▶ **RECORDED DATA**:
•••••
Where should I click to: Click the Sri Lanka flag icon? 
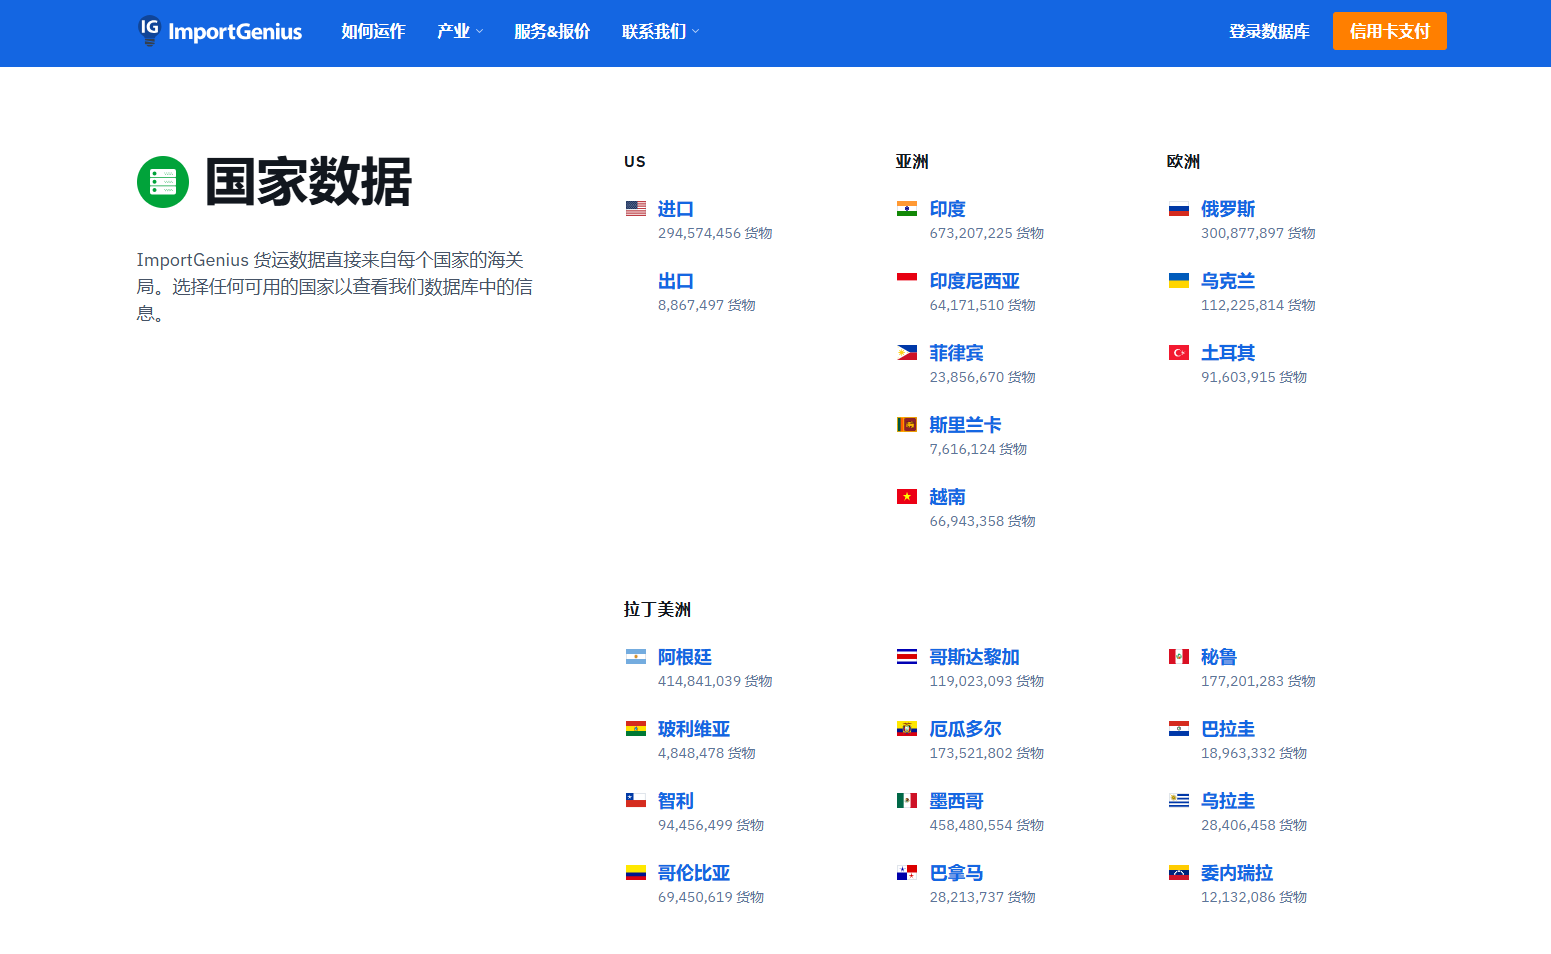coord(907,425)
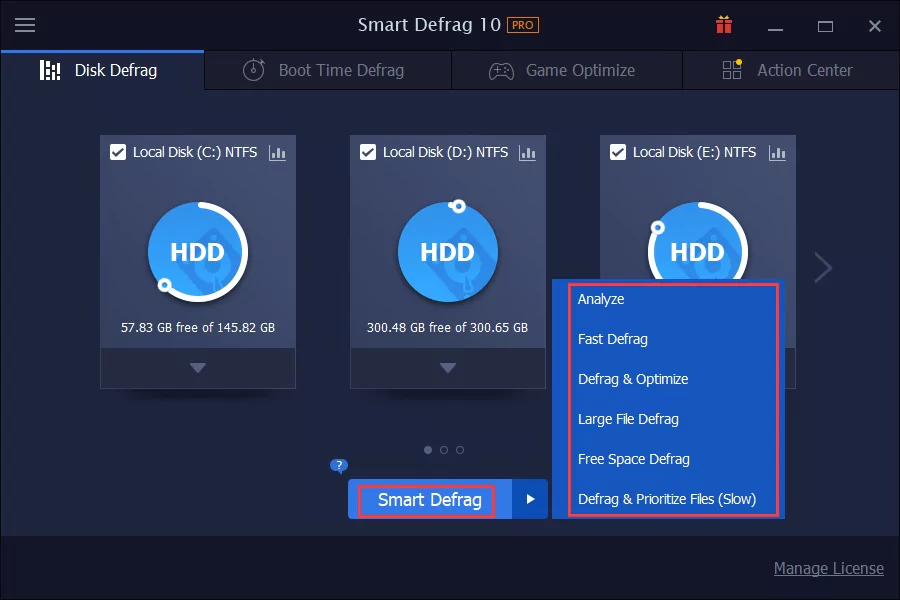Click the right arrow to show more drives

(x=822, y=267)
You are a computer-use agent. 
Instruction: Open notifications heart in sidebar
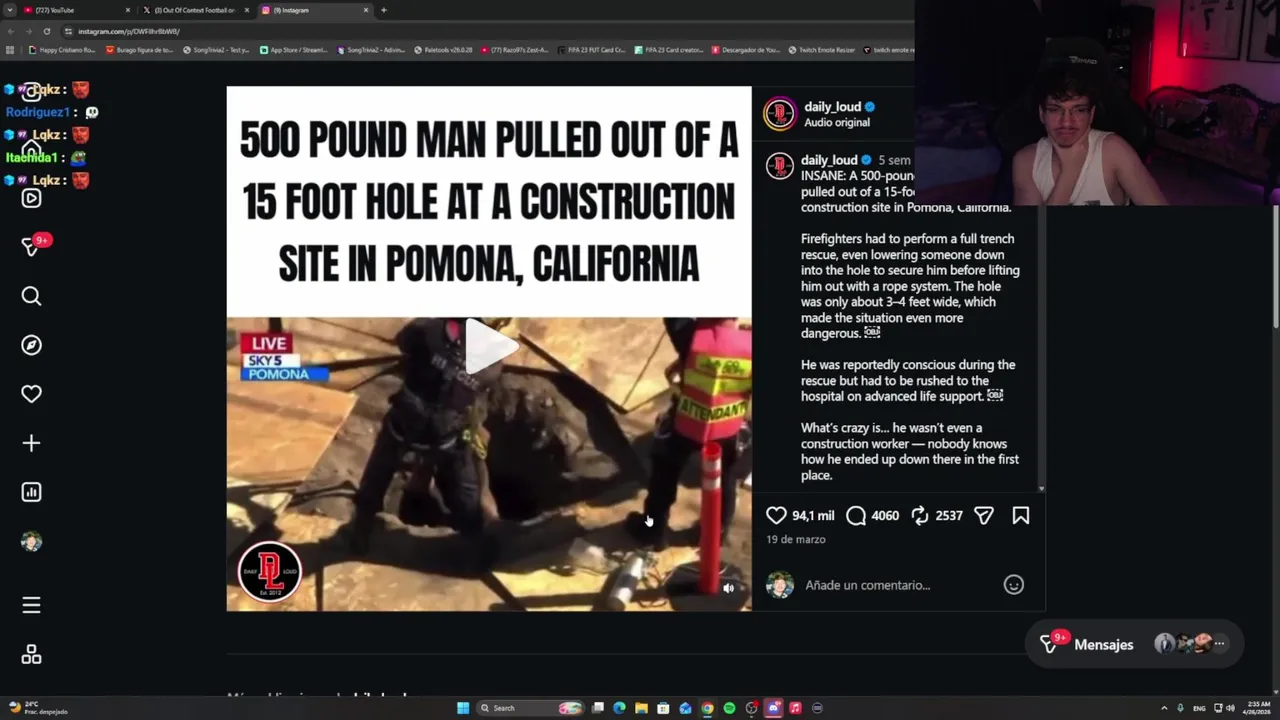[x=31, y=394]
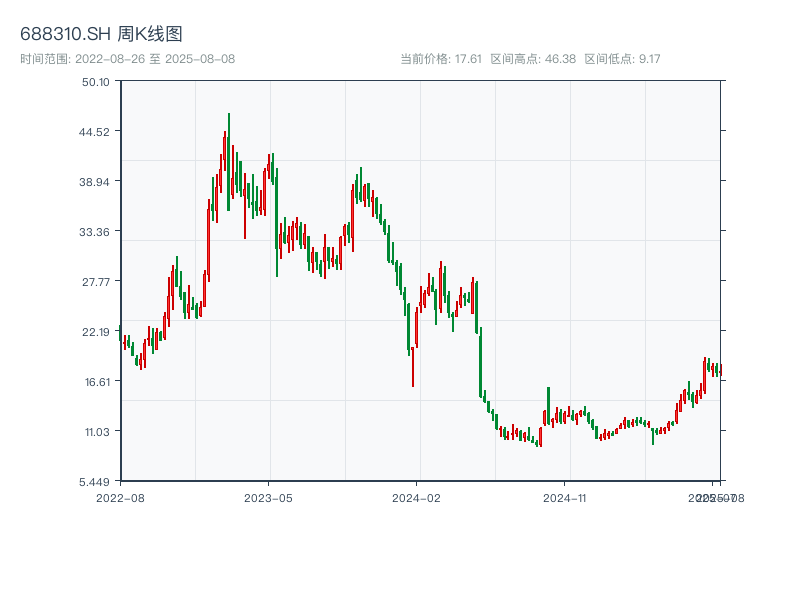Click the latest candlestick at chart's right edge
The width and height of the screenshot is (800, 600).
(719, 371)
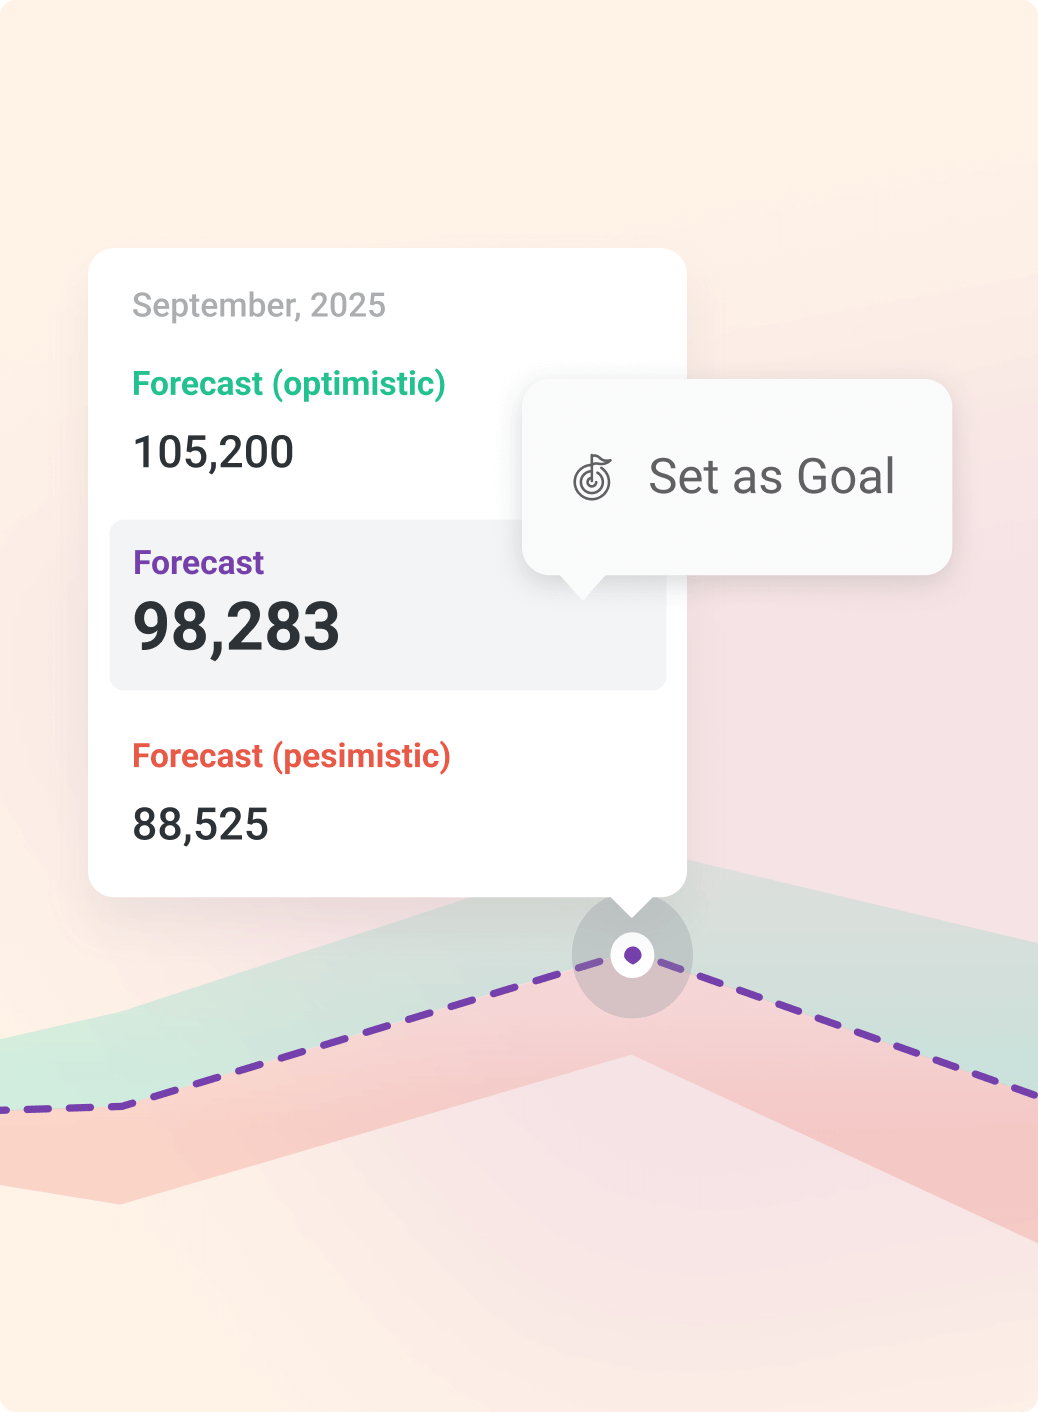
•••••
▶ **PROBLEM**: With the pictures dropped, give every entry above again exactly.

▶ **RESPONSE TO THIS EXERCISE**:
Where should I click to: Click the Sri Lanka flag icon? 
coord(907,425)
Click the right arrow to show more drives

(x=822, y=267)
You are a computer-use agent. 
Instruction: Open notifications heart in sidebar
[x=31, y=394]
Click the latest candlestick at chart's right edge
The width and height of the screenshot is (800, 600).
(719, 371)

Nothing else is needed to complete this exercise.